I caught up with friends I had met online or at the Canberra conference in 2015, with my cousin who was also attending, and also made/met some new friends. I don’t want to name names or I will be sure to leave someone out.

I delivered my presentation on Visualising DNA Matches with Network Graphs on Sunday evening. The conference started on Friday so there were three days for my nerves to build, but also three days to settle in and feel like part of the genealogy community. Several people told me afterwards that they were keen to try graphing their DNA matches, or spoke to me about the insights they had already gained through doing so.

I’ve run through my notes and made a list of things to try, or thoughts to hang on to.
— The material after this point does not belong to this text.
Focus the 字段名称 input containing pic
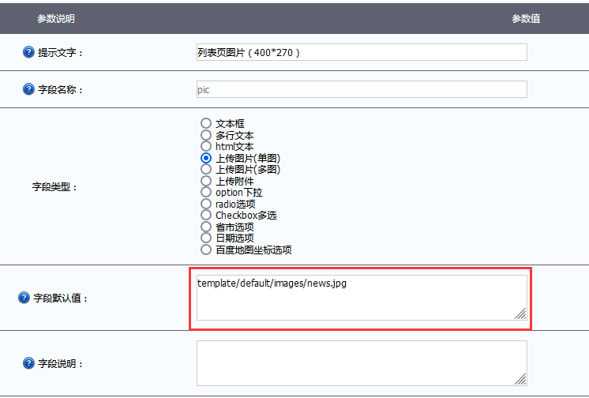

Some of my top items:

  • Need to investigate the journals section of Trove.
  • Possible purchase: Farewell my Children by Richard E Reid (after hearing Pauleen Cass talk)
  • Why don’t I have a copy of Phillimore’s Atlas?! Must fix that (several talks prompted this thought).  
  • Need to take a proper look at DustyDocs.
  • Judy Russell (The Legal Genealogist) provided links to sites with public domain photos – bookmark them.
  • Freemason records! Now that I’ve learnt more about these I definitely want to follow up on the Freemasons in my family. 
  • Lewis’ gazetteer – get hold of that too.
  • Lisa Louise Cooke spoke about using Google Earth Pro. I realised I already have it on my computer and promptly lost several hours playing with it. She said that would happen…
  • A couple of blog tweaks I should probably make after hearing Jill Ball talk about Beaut Blogs.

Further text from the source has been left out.